**提供テキスト:**
--*--

今回のお客様は…氏名不詳ですが、70代後半くらいでしょうか。

最初に読んだときは気づきませんでしたが、「ある方」の旦那さんでした。


「心臓病死課」で手続きする男性。

「すぐ天国かと思たら、けったいな場所があるんやなぁ」


旦那
旦那

死んでまで「お役所」の世話になるとは思いませんからねぇ。

三途の川を渡って「あの世」行きだと思っていたら、色々書類書かされるとか…。



男性の手元には、ノートと万年筆。

何か書き物をしている最中に亡くなったようです。

第80条「祖母にラブソングを」のぬいさんも、死役所を訪れた時にチェロの弓を持っていましたね。


男性が手にしていたのは、セルロイドの万年筆。


旦那
旦那

「セルロイド」というとかなり古いイメージありますが、今でもセルロイド製の万年筆は市販されています。

お高いですがね。


セルロイド (celluloid) は、ニトロセルロース(硝化綿)と可塑剤となる樟脳を主原料とする合成樹脂。世界初の高分子プラスチックである。象牙の代替品として開発され、20世紀前半には生活用品等に多く使われた。

Wikipediaより




「それを使って交換日記を書いていらしたんですね」

シ村さんに茶化すつもりはないのでしょうが、茶化しているように聞こえますね。

それにしても、亡くなる前まで奥さんと「交換日記」とは、夫婦仲がよろしいようです。


申請書ができるまで、イスに座って待つ男性。

改めて、手にしていた「交換日記」ノートをパラパラと捲ります。


人生史


交換日記は、男性と奥さんの「人生史」とも呼べるような内容でした。

もちろん「何時何があったか」を事細かに記しているわけではなく、ちょっとしたワードから、何があったのかを連想させるような内容です。


最初のページは奥さんの字。

男性がネット通販で買った、「指に力が入らない人用のスポンジ」を使い、「書きやすくていい」と色々落書きをしているページ。


次のページには「りいな」「ひいな」「ちいな」

男性の息子の子供、つまりは孫の名前候補でした。

男性の一押しは「ちいな」

--*--

**短い課題 A:**
提供テキストの内容について、次の問いにそれぞれ答えてください。
(i) 男性が手続きをしたのは何という課ですか。
(ii) セルロイドは何の代替品として開発されましたか。
(iii) 孫の名前候補のうち、男性の一押しはどれでしたか。
**短い課題 B:**
次の各文が提供テキストと合っているかどうかを「はい」か「いいえ」で答えてください。判断の根拠となる本文の言葉も、そのまま引用して示してください。
(i) 交換日記の最初のページは男性の字で書かれている。
(ii) セルロイド製の万年筆は現在も市販されている。
(iii) セルロイドは世界初の高分子プラスチックである。
**短い課題 C:** 提供テキストに出てくる孫の名前候補を、すべて挙げてください。

**提供データ:**

--*--

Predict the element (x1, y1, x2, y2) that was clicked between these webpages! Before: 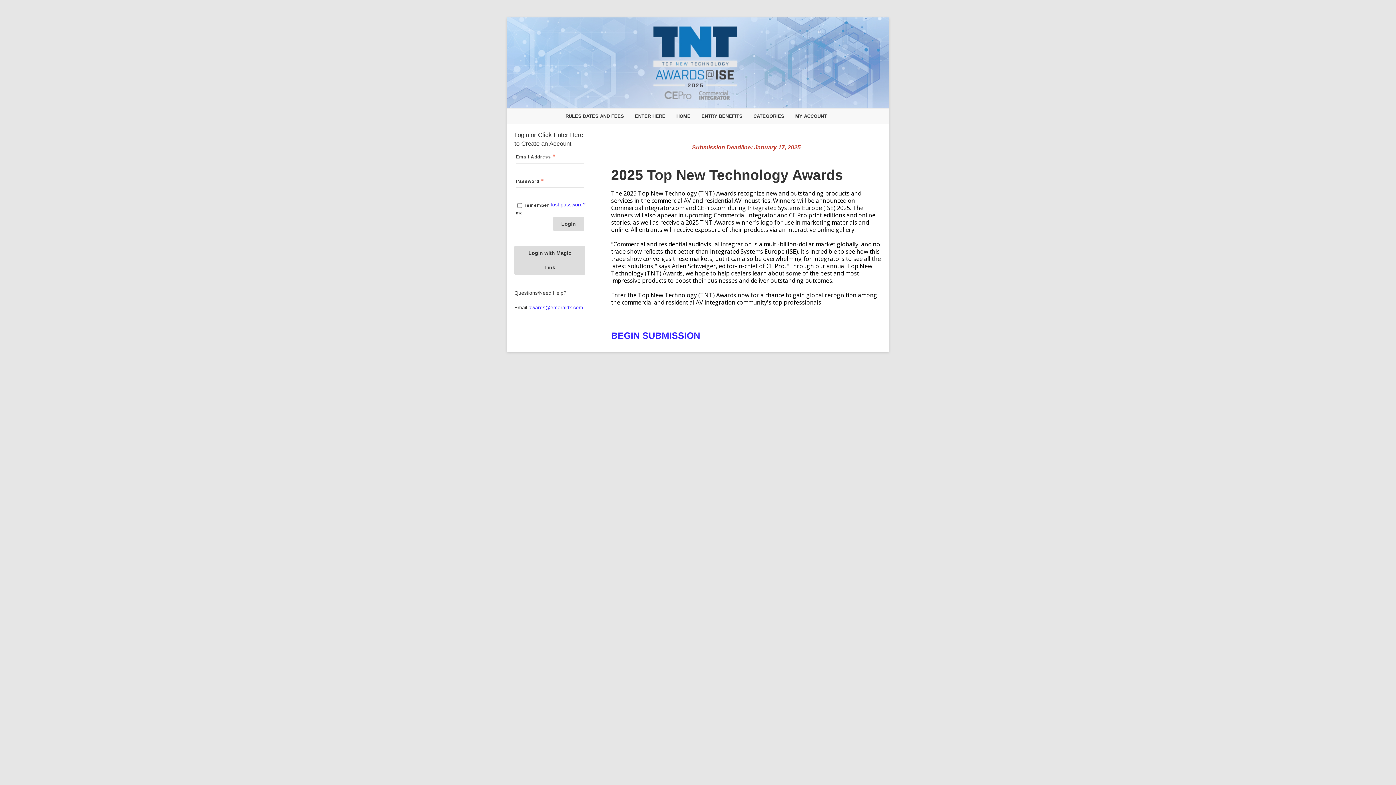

--*--

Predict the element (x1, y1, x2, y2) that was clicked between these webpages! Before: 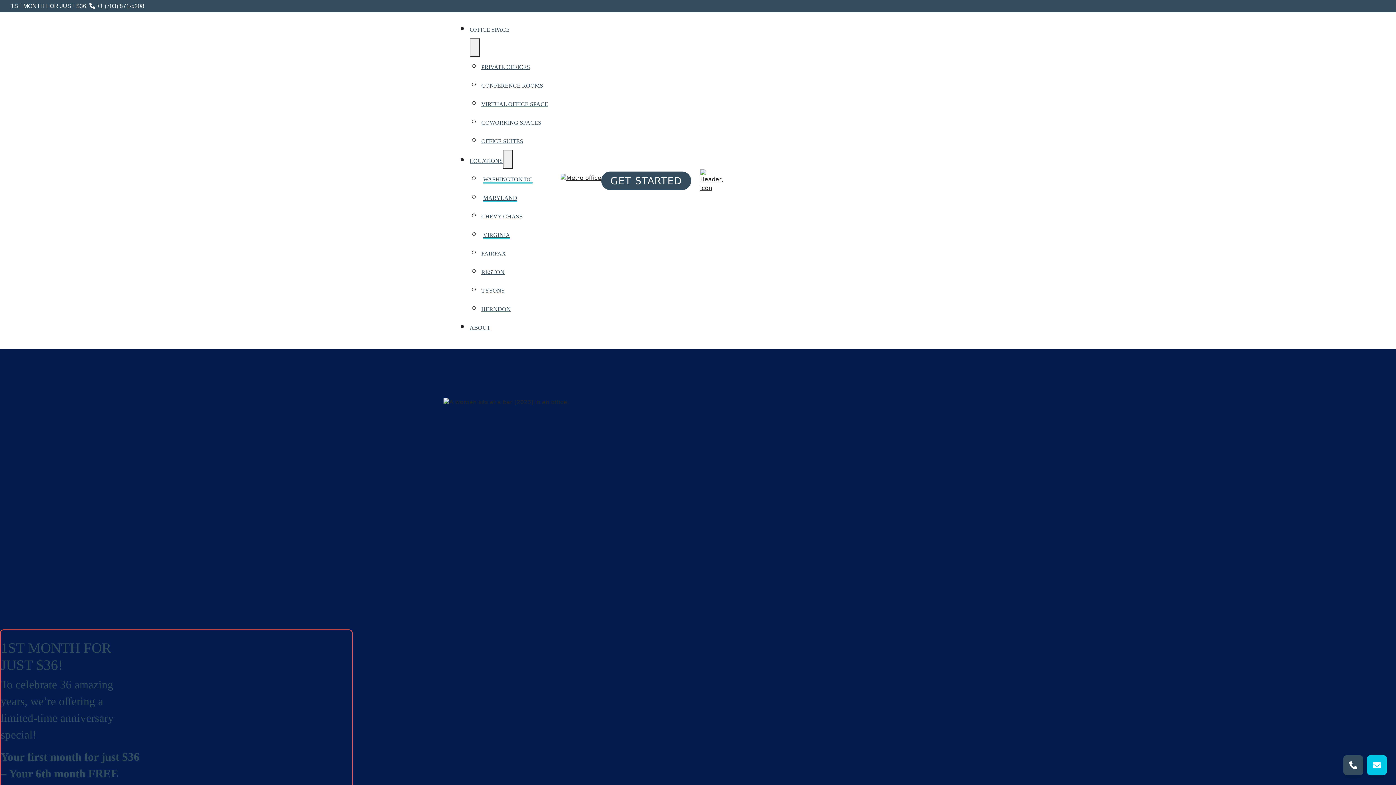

--*--

**回答 A:**
(i) 男性が手続きをしたのは「心臓病死課」です。
(ii) セルロイドは象牙の代替品として開発されました。
(iii) 男性の一押しは「ちいな」でした。

**回答 B:**
(i) いいえ。本文には「最初のページは奥さんの字。」とあります。
(ii) はい。本文には「今でもセルロイド製の万年筆は市販されています。」とあります。
(iii) はい。本文には「世界初の高分子プラスチックである。」とあります。

**回答 C:** 孫の名前候補は「りいな」「ひいな」「ちいな」の三つです。